La Cambiale di Matrimonio
Opéra • Massy • 30/11/2002
|
Excellent spectacle ! Comme le Don Pasquale donné y a deux semaines, La Cambiale di Matrimonio est un choix idéal : l'Opéra de Massy (en coproduction avec Dijon) a les moyens exacts pour tirer le meilleur de telles oeuvres.
La distribution est encore plus cohérente et l'orchestre, placé sous la direction de son chef titulaire Dominique Rouits, semble trouver un net surcroît de vitalité et d'homogénéité. L'oeuvre de jeunesse de Rossini en acquiert une vigueur et une qualité de construction qu'on ne lui connaissait pas !
Les récitatifs italiens ont été remplacés par des dialogues parlés français largement modernisés, entreprise toujours périlleuse mais ici pleinement réussie. On ne sait que louer le plus, la qualité de l'écriture, celle du jeu des chanteurs ou celle de leur voix et diction parlées !
Vocalement comme dramatiquement, chaque personnage est convaincant. On peut juste être surpris par la technique vocale très française, "à l'ancienne" mais pas dans le meilleur sens du terme, que partagent Isabelle Philippe et Anne Barbier.

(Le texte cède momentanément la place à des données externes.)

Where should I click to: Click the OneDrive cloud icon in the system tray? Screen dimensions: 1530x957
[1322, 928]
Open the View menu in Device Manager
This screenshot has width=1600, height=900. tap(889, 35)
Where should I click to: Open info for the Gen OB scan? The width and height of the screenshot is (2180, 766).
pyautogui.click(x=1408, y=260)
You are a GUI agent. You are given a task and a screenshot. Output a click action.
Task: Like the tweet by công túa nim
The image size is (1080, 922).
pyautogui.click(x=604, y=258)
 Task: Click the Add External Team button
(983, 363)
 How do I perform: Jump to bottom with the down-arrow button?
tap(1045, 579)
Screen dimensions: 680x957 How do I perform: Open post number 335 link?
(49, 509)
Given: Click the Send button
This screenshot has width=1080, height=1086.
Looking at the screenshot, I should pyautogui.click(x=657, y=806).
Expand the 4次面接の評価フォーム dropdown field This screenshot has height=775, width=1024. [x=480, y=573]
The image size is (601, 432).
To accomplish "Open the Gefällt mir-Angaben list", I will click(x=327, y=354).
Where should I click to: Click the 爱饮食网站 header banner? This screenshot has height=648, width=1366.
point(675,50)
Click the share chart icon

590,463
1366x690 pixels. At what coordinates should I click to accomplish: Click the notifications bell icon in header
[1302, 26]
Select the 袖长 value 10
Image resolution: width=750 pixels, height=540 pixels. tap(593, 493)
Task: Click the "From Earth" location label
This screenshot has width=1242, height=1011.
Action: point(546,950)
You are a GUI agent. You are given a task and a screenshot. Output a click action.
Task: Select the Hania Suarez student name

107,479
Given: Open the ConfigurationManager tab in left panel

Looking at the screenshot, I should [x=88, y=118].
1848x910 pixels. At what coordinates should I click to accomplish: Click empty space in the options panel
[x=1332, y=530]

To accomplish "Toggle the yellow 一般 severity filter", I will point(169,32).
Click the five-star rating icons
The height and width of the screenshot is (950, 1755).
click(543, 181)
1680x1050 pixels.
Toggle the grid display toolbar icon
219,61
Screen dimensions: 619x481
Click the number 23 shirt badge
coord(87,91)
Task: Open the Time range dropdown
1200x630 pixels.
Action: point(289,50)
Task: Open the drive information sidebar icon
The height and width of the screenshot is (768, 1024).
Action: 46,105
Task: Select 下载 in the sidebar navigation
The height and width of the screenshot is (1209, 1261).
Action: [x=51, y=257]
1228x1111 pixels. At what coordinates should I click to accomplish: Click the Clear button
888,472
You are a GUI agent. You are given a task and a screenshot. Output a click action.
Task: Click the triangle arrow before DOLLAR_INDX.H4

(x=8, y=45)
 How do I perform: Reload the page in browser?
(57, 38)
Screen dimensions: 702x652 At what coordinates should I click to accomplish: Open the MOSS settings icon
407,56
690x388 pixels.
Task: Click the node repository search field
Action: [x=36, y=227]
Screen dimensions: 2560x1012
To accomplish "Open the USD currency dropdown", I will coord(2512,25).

Si la voix parlée d'Anne Barbier est plutôt grave et chaude, son timbre chanté en semble largement déconnecté, avec une couleur claire et un faible engagement du corps et du souffle, et donc peu de legato. Peut-être le rôle ne lui convient-il simplement pas vocalement?
Le plus étrange est d'entendre la même couleur vocale chez Isabelle Philippe, que l'on a déjà pu entendre cette saison dans le difficile rôle de Dinorah à Compiègne. S'agit-il alors d'un choix esthétique des responsables de la production? Le professeur Paul Lohmann aurait appelé cela un "heller Knödel", désignant une émission avec le larynx haut, non exempte de tensions, pouvant évoluer en "grelot", dont la couleur claire est accentuée chez Isabelle Philippe par une ouverture très latérale de la bouche et un raccourcissement du résonateur buccal qui peut être adapté à l'émission de l'extrême aigu mais ne devrait pas être conservé dans le médium si l'on ne souhaite pas lui donner cette couleur un peu caricaturale de voix d'opérette, équivalent féminin de ce que Richard Miller nomme plaisamment le "ténor Bugs Bunny".